I'd question whether money can be completely represented without recourse to the outside world - what gives money relatively stable value is the real world enforcement of contracts, debt obligations and taxes. Take those away and whilst your blockchain can validate the integrity of some numbers you hold, you can't guarantee anyone actually exchanges it for anything actually useful in future.
skilgarriff|7 years ago
From my understanding, blockchain is essentially "cheap trust" . You can pay the system a fee to trust math rather than a human. Once I learned that, I realized there are very few scenarios where cheap trust is needed.
So perhaps I should adjust my first statement with "people who understand blockchain" - although even that's not necessarily fair as it assumes that I "understand" it.
I suppose what I'm getting at is that I think it's unfair to look at the number of scammers/people selling "blockchain" services and make an assumption on the industry as a whole. Most of the developers in the space that I know completely write off those people and don't even consider them in the industry.
On whether money can be completely represented without recourse to the outside world -> Agreed, I should again amend my statement to say "value". There is no doubt that 1 Bitcoin represents a certain amount of "value" right now and that value has so far proven to be un-censorable. Whether it will be successful money is a different question.
LiquidSky|7 years ago
The comment above says that the blockchain provides a satisfactory answer to enforcement of contracts. People really do seem to think that contracts made on the blockchain will magically enforce themselves in the real world.
WalterSear|7 years ago
The contracts don't, and can't, concern themselves with anything that is off the blockchain. Once the ether is in your account, the contract is complete.
pavel_lishin|7 years ago
But it still adds new problems. Electricity use, the irrecoverability of data/auth if you lose a key, the inability to erase problematic data.
skilgarriff|7 years ago
1. On Electricity - It needs to be expensive to try to cheat or steal from the system. Currently with gold you would need to hire a private army to steal from and break into vaults - that's so expensive and crazy that I don't think most people are willing to undertake that risk. Currently I think electricity is the best way to make digital native things expensive. I'm not sold on anything else yet (definitely open to new solutions, but I'm not convinced think PoS is a viable one).
2-3. I think this is an interesting tradeoff. The way I look at it you pick 1 of 2. Either you trust someone or some people to return lost funds/remove "problematic" data or you trust the system in which case those things can never be recovered/removed.

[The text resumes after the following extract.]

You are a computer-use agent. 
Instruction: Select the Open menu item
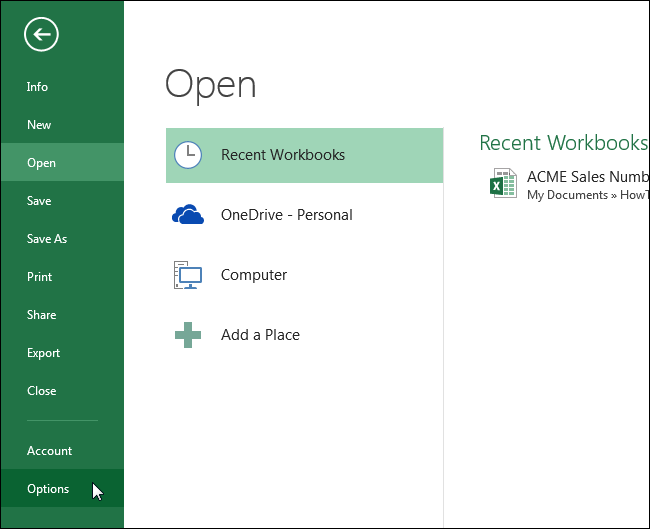(x=41, y=163)
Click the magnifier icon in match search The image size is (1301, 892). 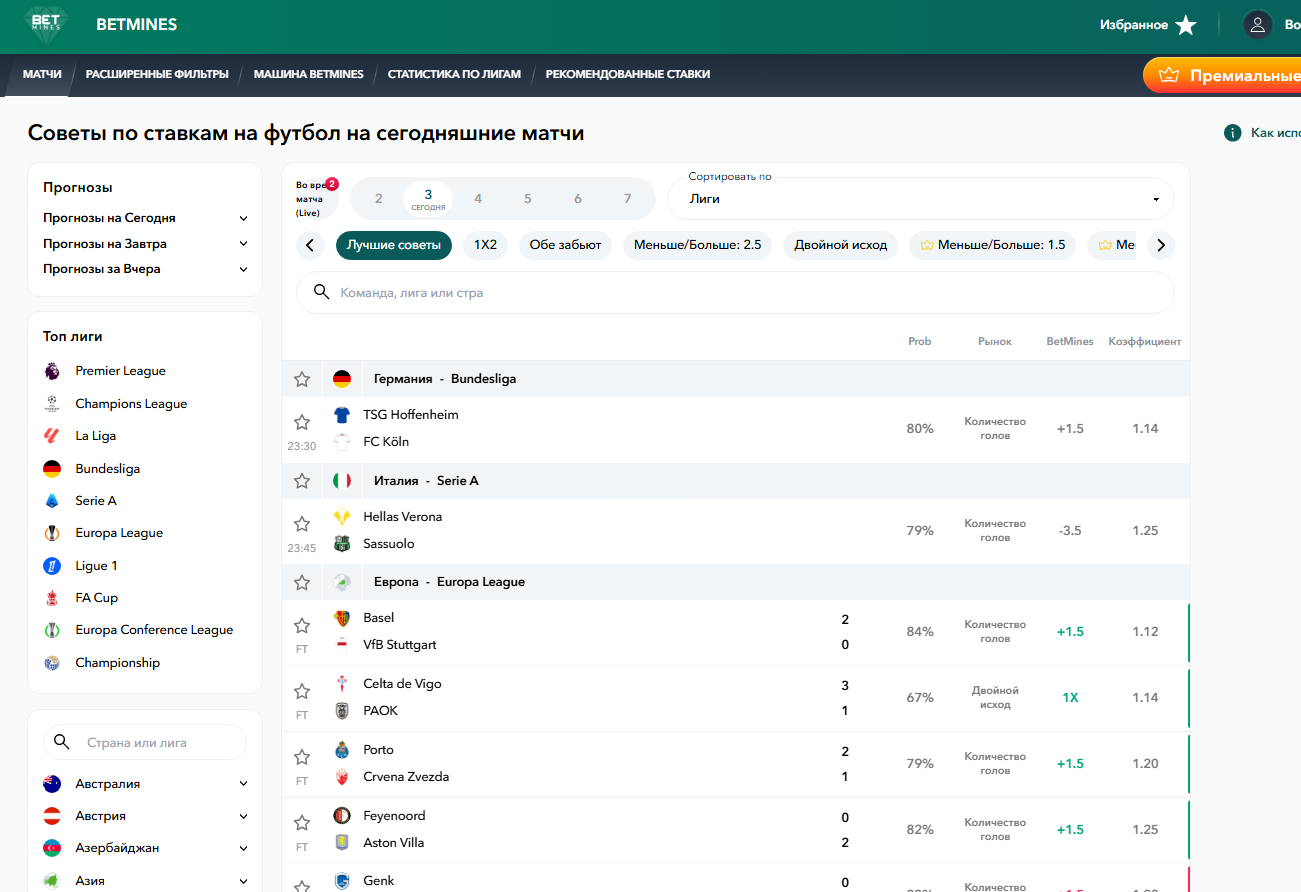tap(322, 292)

I think calling those "problems" might be premature as they could actually be "benefits" depending on how you look at them.
sanderjd|7 years ago
briatx|7 years ago
No, not people in the sense of end user customers. The industry is selling snake oil and some investors have bought into it and subsequently promote it.
10 years down the road and they're still trying to find a mainstream use case, but they won't find it because in the end using a blockchain makes everything harder if you are a legal enterprise.